**Goal of the exercise:**
Word for word, retype each record shown below.

**Dataset records:**
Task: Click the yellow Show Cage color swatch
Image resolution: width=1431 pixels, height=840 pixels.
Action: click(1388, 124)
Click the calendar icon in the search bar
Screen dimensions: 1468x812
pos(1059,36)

**Answer area:**
Task: Click the yellow Show Cage color swatch
Image resolution: width=1431 pixels, height=840 pixels.
Action: click(1388, 124)
Click the calendar icon in the search bar
Screen dimensions: 1468x812
pos(1059,36)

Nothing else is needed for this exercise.